A Wintry Concert From Chorale
Published: Monday, February 25, 2013
Updated: Monday, February 25, 2013 10:02
Gathered in the intimate setting of St. Ignatius Church, the University Chorale of Boston College gave those in attendance a vocal tour de force on what might have been just another dark and dreary Saturday afternoon in the middle of February, but instead became one enlivened by music.
The crowd settled into the pews around 2 p.m., and soon the concert had begun, highlighting pieces from the 16th century to the 20th century. It was a soothing journey on the wings of the University Chorale.
University Chorale director John Finney, now in his 20th year as director, introduced each piece and led the more mature crowd through the hour long concert. Jennifer McPherson, the organ scholar of the class of 2013 at the College of Holy Cross, accompanied the University Chorale. The University Chorale is sometimes accompanied by the prestigious Boston College Symphony Orchestra, but McPherson, who has already gained renown for her own organ recitals, has played with Chorale before. She was praised by Finney for her play throughout the concert.
St. Ignatius as a venue matched Chorale’s driving hymns well. The dimly lit church offered a prime view of the tuxedo and dress clad Chorale who stood where the alter usually rests.

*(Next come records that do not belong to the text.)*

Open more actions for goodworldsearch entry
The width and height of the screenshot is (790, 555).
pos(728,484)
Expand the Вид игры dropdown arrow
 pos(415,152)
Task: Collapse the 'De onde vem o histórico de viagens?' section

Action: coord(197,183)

The concert’s set list moved from more traditional Latin pieces before gradually transitioning to later English and American pieces including three vibrant African-American spirituals. Chorale eased the audience in with Latin pieces “Domine, non sum dingus,” “Exsultate Justi,” and “Beati quorum via” which were all fairly short but demonstrated the vast vocal range of Chorale.
The concert began in earnest with several sweeping, echoing pieces that set the quiet, contemplative mood for the rest of the concert. Chorale gave the somber crowd a jolt with George Frideric Handel’s “Thou art the King of Glory,” the concert’s first English piece nearly halfway through the concert. Finney gave the most extensive background to this piece and Handel, a German with an innate understanding of the English language that allowed him to compose such beautiful English hymns. The sopranos led the charge in this piece, as they did most of the concert, with the driving chorus of “Thou art the King of Glory.”

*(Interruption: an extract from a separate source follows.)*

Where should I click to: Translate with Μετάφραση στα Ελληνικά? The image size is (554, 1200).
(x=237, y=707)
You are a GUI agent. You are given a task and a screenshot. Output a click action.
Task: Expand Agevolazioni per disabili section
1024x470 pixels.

Then came the crown jewel of the concert, when the Chorale performed sections from “Gloria” by Antonio Vivaldi. Performed during the heart of the set, “Gloria” was the longest and most expansive performance of the day, an epic of sorts. Broken into four separate movements, the first, “Et in terra pax,” offered a somber tone that in turned sombered the already quiet audience. But in came “Domine Fili Unigenite” and then “Quoniam” which built on the somber tone with a more uplifting melody that vibrated between the sopranos and basses with ease. Finally came the last movement, “Cum Sancto Spiritu,” whose glorious declarations nearly broke through the dark clouds on a dark Saturday afternoon. It was a stunning feat—to nearly sedate the crowd in quiet meditation one moment only to reanimate them minutes later.

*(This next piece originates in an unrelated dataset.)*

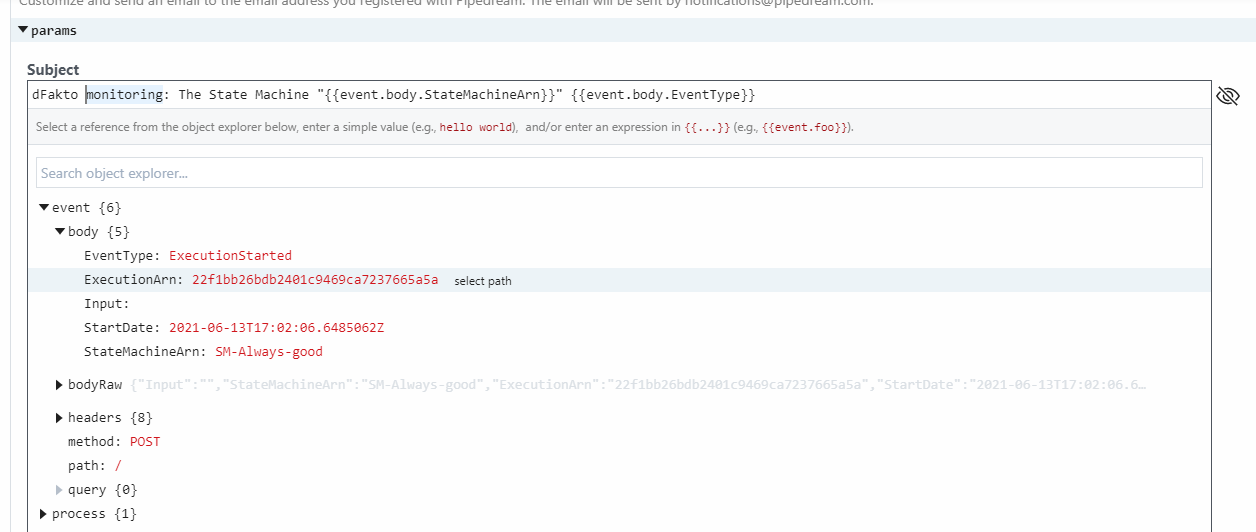
Task: Expand the query node
Action: (x=60, y=490)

Chorale kept the audience animated following “Gloria” with a rendition of Randal Thompson’s “Alleluia,” a hymn for the most part comprised with one word—alleluia. While the piece may not have fit well into the context of Lent, the piece felt right at home within the walls of St. Ignatius. Alleluias hummed echoed across the wall thanks to the booming voice of Chorale. “Alleluia” had the best ending of any of the pieces Chorale performed. After bouncing Alleluia’s at each other for most of the performance, Chorale finally came together at the end for one final Alleluia as one voice soaring triumphantly through St. Ignatius.
Chorale then belted out three short, though exciting, African-American spirituals: “Every Time I Feel the Spirit” by William Dawson, “Give Me Jesus” by Moses Hogan, and the always exciting “The Battle of Jericho” by Hogan. These spirituals were more accessible than the earlier, more classical pieces. “The Battle of Jericho” resonated within St. Ignatius as much of the audience swayed with the rhythm and thunder of the popular piece.
The concert came to a close with a rendition of “Come, Thou Fount of Every Blessing” by American Mark Wilberg, a driving, celebratory piece.
St. Ignatius remained fairly full throughout the concert as students slid into the back as the concert moved along. The 2 p.m. start time may have been too early to garner a significant student presence. The audience gave its undivided attention to the Chorale vocalists, and Chorale responded with just over an hour of soothing music. The concert surely lacked the pure energy of a dubstep or rock concert but offered a quiet time for reflection led by the voice of Chorale giving meaning to what might have been just another meaningless Saturday afternoon.